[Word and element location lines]

-- Begin --

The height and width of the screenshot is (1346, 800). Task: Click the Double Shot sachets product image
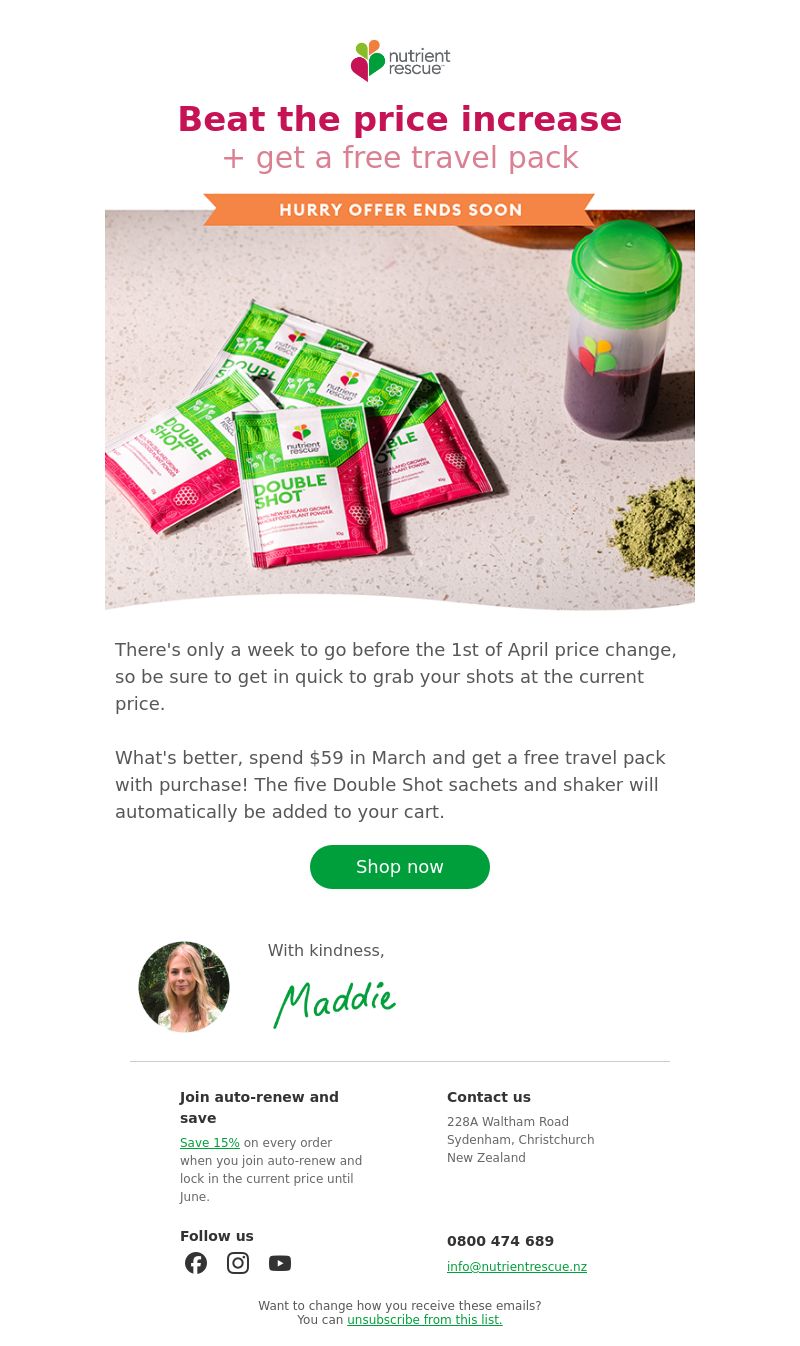pos(300,430)
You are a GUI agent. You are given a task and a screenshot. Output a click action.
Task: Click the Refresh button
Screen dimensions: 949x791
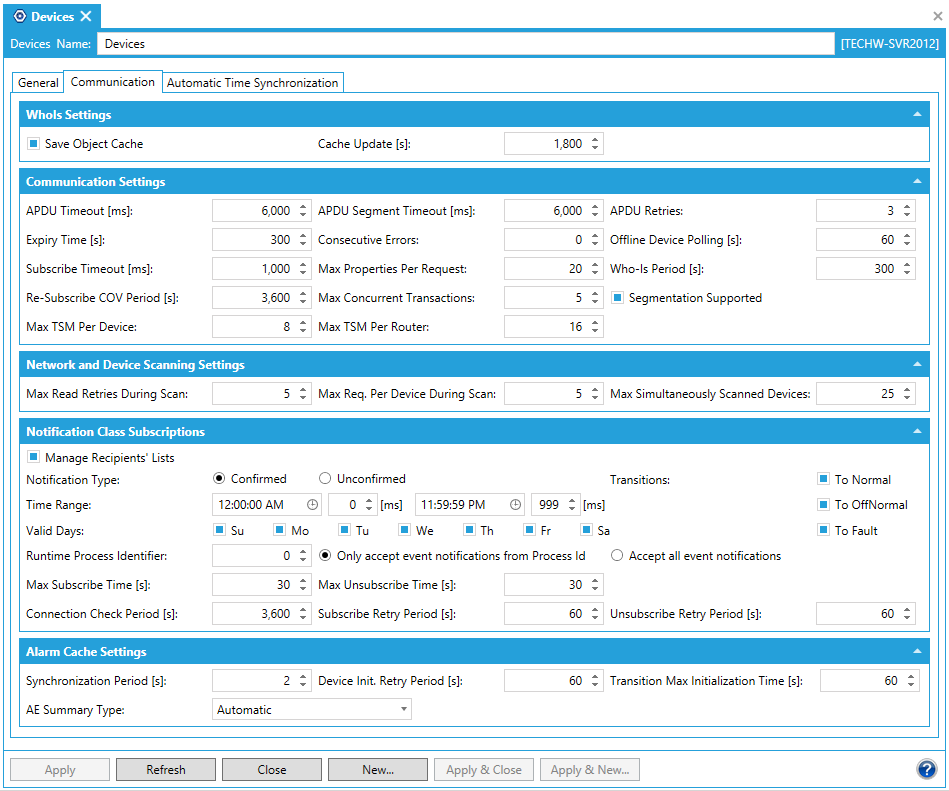point(165,770)
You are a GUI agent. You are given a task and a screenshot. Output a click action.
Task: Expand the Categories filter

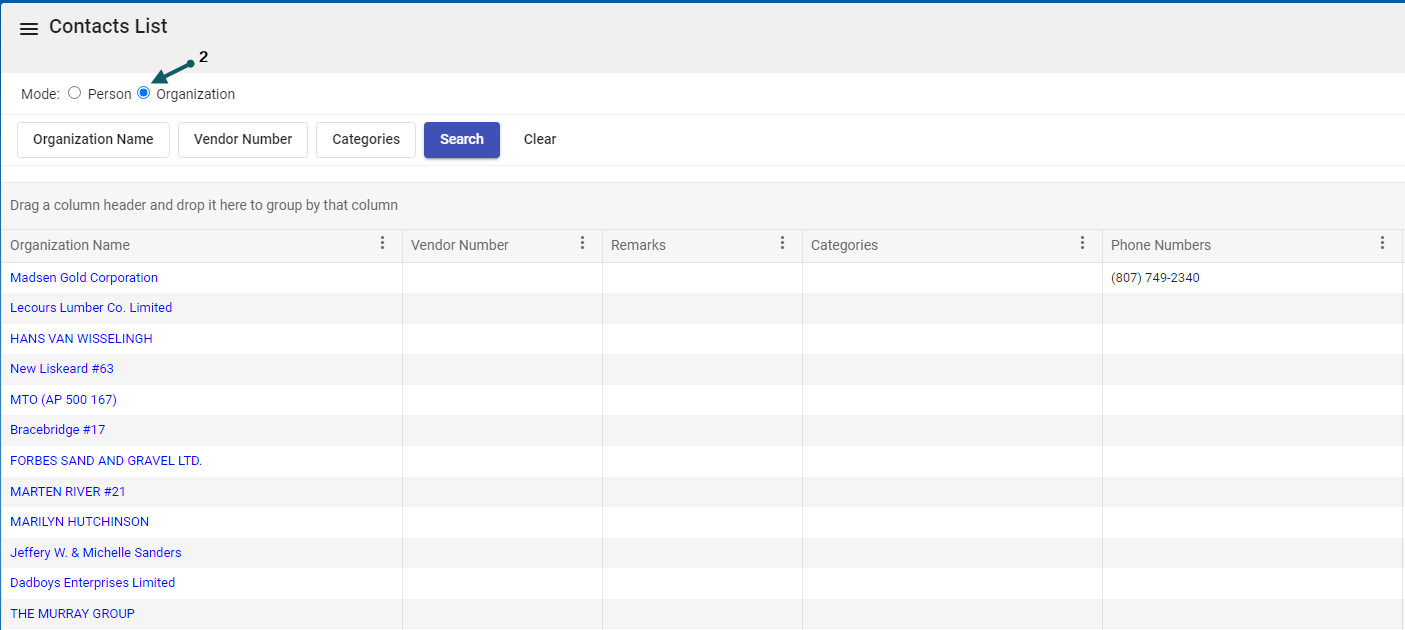366,140
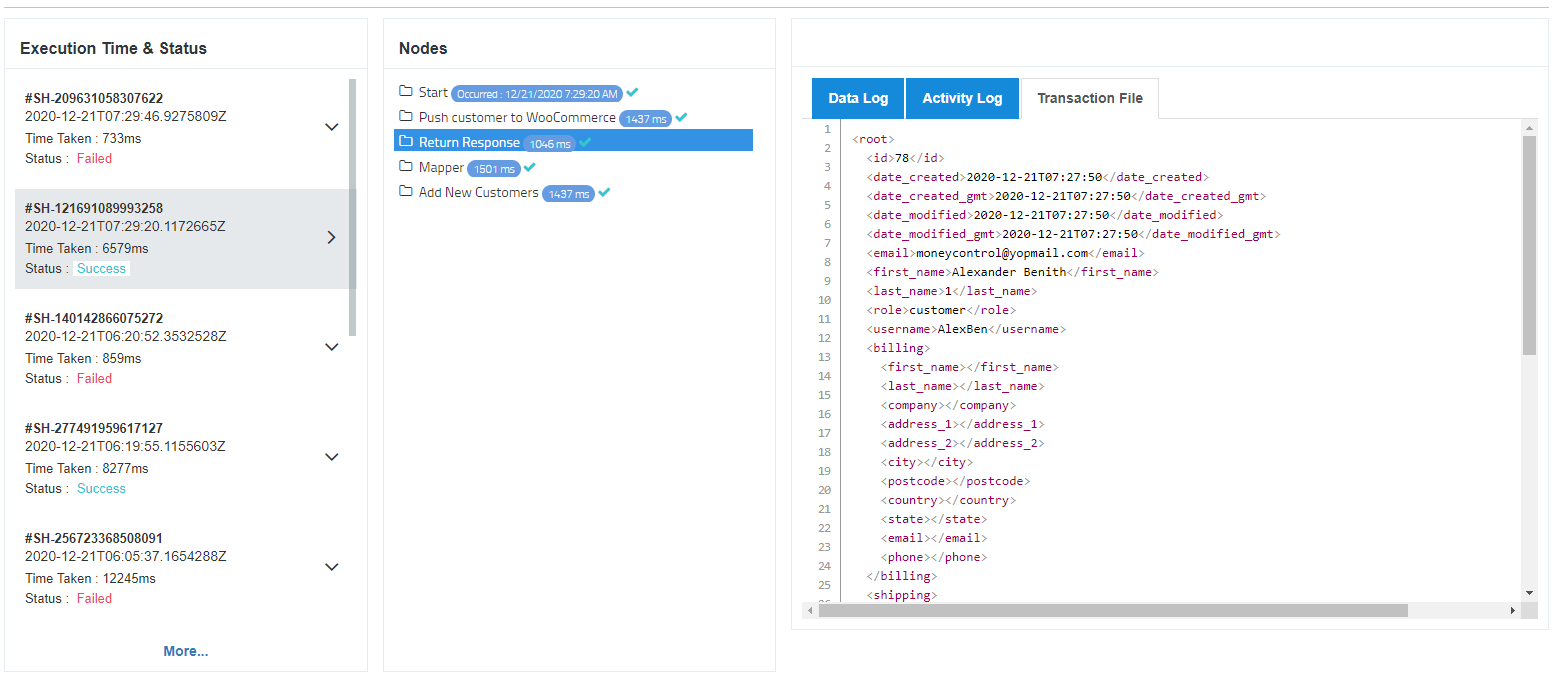This screenshot has height=678, width=1555.
Task: Click folder icon beside Push customer to WooCommerce
Action: (x=406, y=117)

-- End --

TO BE DONE>
Turn these lines into a JSON list of strings, one string per line, skipping blank lines and leaving out the pictures.

RESULT FOR THIS TASK>
[
  "The height and width of the screenshot is (1346, 800). Task: Click the Double Shot sachets product image",
  "pos(300,430)",
  "You are a GUI agent. You are given a task and a screenshot. Output a click action.",
  "Task: Click the Refresh button",
  "Screen dimensions: 949x791",
  "point(165,770)",
  "You are a GUI agent. You are given a task and a screenshot. Output a click action.",
  "Task: Expand the Categories filter",
  "366,140",
  "This screenshot has height=678, width=1555.",
  "Task: Click folder icon beside Push customer to WooCommerce",
  "Action: (x=406, y=117)"
]